"Ghe, bangun Ghe." Leya sedikit menggoyangkan lengan Ghea yang masih tertidur. Leya sedikit cemas melihat raut Ghea yang seperti tidak nyaman. Keningnya berkerut-kerut samar dengan napas yang terdengar gusar.
"Ghe...." ulangnya. Ia melirik jam dinding yang sekarang menunjukkan pukul 6 pagi. Meskipun pemakaman akan dilaksanakan pada pukul 9, namun mereka harus segera bersiap-siap.
"Theo!!!"
Leya terkaget ketika Ghea tiba-tiba bangun dan memekik kencang. Juga tangannya yang mencengkeram tangan Leya kuat.
"Theo?" Dahi Leya mengernyit, "lo mimpi buruk ya, Ghe?" sambungnya mencoba menerka.
"Theo, Ya! Theo!" ucapan Ghea terdengar tidak santai. Ia bahkan mengoyang-goyangkan tangan Leya.
"Iya Theo, kenapa? Dia udah ada di ruang tamu tuh, nggak tau pagi-pagi udah ke sini aja."
"Bener ada Theo?" tanya Ghea, terkejut dengan mata yang memancarkan rasa senang, meski tidak terlalu kentara.
"Iya."
"Bener-bener Theo?" tanyanya lagi untuk meyakinkan. Yang justru membuat Leya semakin merasa bingung.
"Iya bener, lo liat aja kalo nggak percaya.
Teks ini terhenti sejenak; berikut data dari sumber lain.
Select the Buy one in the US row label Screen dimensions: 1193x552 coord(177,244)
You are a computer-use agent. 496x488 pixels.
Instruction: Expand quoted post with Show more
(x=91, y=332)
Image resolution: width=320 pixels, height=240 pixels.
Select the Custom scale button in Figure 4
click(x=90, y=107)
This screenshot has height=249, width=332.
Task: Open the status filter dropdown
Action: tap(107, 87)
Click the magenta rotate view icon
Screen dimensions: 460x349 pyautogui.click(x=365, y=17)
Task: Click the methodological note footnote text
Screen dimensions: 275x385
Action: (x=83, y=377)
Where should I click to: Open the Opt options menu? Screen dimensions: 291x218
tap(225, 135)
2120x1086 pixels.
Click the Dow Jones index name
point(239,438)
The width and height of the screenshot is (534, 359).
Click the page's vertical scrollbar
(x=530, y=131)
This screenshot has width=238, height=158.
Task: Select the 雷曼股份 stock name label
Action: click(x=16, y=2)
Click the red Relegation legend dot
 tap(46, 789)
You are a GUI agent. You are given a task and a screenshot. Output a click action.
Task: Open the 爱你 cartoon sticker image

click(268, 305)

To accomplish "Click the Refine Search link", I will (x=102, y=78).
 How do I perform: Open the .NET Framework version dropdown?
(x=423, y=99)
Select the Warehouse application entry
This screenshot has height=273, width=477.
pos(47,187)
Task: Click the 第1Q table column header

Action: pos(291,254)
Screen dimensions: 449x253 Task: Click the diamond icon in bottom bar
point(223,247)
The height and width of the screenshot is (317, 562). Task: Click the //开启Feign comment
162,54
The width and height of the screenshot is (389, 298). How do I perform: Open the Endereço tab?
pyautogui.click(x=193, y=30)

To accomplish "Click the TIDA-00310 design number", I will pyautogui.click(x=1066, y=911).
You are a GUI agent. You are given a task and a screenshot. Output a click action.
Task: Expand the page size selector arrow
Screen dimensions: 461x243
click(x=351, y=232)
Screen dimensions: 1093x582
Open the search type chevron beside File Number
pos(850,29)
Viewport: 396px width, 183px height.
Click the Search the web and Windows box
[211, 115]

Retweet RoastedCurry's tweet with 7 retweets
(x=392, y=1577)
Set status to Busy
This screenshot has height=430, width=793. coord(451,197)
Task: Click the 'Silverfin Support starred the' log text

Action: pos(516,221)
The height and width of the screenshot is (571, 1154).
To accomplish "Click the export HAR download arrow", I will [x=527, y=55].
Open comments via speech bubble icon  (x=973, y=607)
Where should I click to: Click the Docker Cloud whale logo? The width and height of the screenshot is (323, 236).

Emangnya kenapa sih?"
Ghea menghela napas, tubuhnya bersandar lemas. "Gue mimpi, Theo nabrak truk."
"Serius lo?!"
Ghea mengangguk lemah. "Dan dia pake mobilnya."
Ghea tak berniat menceritakan kronologi kejadiannya, terlalu mengerikan. Jadi ia hanya mengambil garis besarnya. Satu yang Ghea takutkan ketika membuka mata tadi. Ia mendapat kabar kalau Theo sudah meninggal karena kecelakaan. Seperti kejadian Indri sebelumnya.
"Yaudah mending lo mandi gih, udah jam 6." ucap Leya memecah diam yang sempat terjadi beberapa saat. Dan setelah mendapat anggukan kecil dari Ghea, ia langsung melangkah pergi setengah terburu-buru. Menggigit bibir bawahnya dan berkutat pada sesuatu yang menggerogoti pemikirannya kini.
oOo
Leya, Ghea, Theo, juga Risky yang datang beberapa saat lalu kini tengah berkumpul di ruang keluarga. Mereka sudah memakai setelan hitam-hitam. Meskipun hanya hening dan sesekali obrolan kecil, setidaknya mereka tak semuram kemarin. Perlahan mereka mulai bisa mengikhlaskan kepergian Indri. Meskipun itu benar-benar berat.
"Yo, gue pinjem mobil lo ya?" Leya yang tiba-tiba bicara langsung menarik perhatian dari ketiga sahabatnya itu. Mereka menatap Leya dengan pandangan yang berbeda.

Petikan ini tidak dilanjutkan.